High-quality cardiopulmonary resuscitation (CPR) and early defibrillation with minimal peri-shock pauses are crucial for improving survival from cardiac arrest. This Dutch study describes layperson actions after shock delivery with AEDs and how voice prompts may affect post-shock pauses. We found significant differences in time to shock delivery. Overall, 15 participants (13%) removed the electrodes after shock delivery, 20 participants (17%) did not resume compressions, and major differences in post-shock pauses were observed. Importantly, our findings of removal of electrodes have not previously been reported. Removal of electrodes before starting compressions may prevent further rhythm checks and shock deliveries. As patients may require several shocks, this may decrease chance of survival. Importantly, future CPR training and public campaigns should emphasize to resume compressions and keeping electrodes attached for further rhythm check and defibrillation.

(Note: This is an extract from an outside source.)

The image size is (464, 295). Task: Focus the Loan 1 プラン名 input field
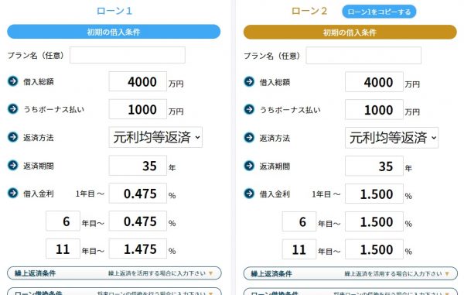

https://www.resuscitationjournal.com/article/S0300-9572(21)00439-1/fulltext

AI helps the defibrillator think

In the future, the Automatic External Defibrillator (AED) and the defibrillator will be able to do more than they do today. In time it will be possible, with the help of artificial intelligence, to say more about the condition of the resuscitated patient. Jos Thannhauser is affiliated with the Radboudumc and will received his PhD for his research on the use of AI in the AED and defibrillator. Cardiopulmonary resuscitation (CPR) involves alternating chest compressions and ventilations. Thannhauser: “During these breaths, a ‘smart’ defibrillator can calculate the ideal moment for a shock: immediately or, on the contrary, continue chest compressions for longer?” Research into the effectiveness of such an algorithm on the outcome of a resuscitation is ongoing in Italy. “My dissertation shows which requirements such an algorithm must meet so that it can actually be applied in practice. For example, the electrodes of the defibrillator must always be stuck to the patient in the same way,” explains Thannhauser. The ultimate goal is to build these algorithms into AEDs and defibrillators.

https://www.radboudumc.nl/en/news-items/2021/ai-helps-the-defibrillator-think

Epidemiology of Football-Related Sudden Cardiac Death in Turkey

Sudden cardiac death (SCD), particular among elite footballers, has attracted much attention in recent times. In total, 118 football-related SCD were identified, a crude mortality rate of 0.41 per 100,000 population. All fatalities were males and the mean age was 35.5 years ± 10.4. Those aged 40-49 years recorded the highest mortality rate (0.67/100,000), three times the risk of those aged 50-59 years (RR = 3.1; 95%CI:1.5-6.4). Those aged 30-39 recorded the highest age-specific proportional mortality rate (0.86/1000 deaths). The highest risk occurred while playing football (n = 97; 82.2%), with another 15% of deaths (n = 18) occurring within 1 h of play. Almost all fatalities (n = 113; 95.8%) occurred during participation in recreational football. Conclusions: This study has identified football-related SCD most commonly occurs during recreational football among males aged 30-49 years. It is recommended males of this age participating in recreational football be encouraged to seek pre-participation heart health checks. Given the value of automated external defibrillators (AEDs) in responding to out-of-hospital cardiac arrest, future research should explore the feasibility and effectiveness of AEDs in preventing football-related SCD in Turkey including training of first responders in cardiopulmonary resuscitation and AED use.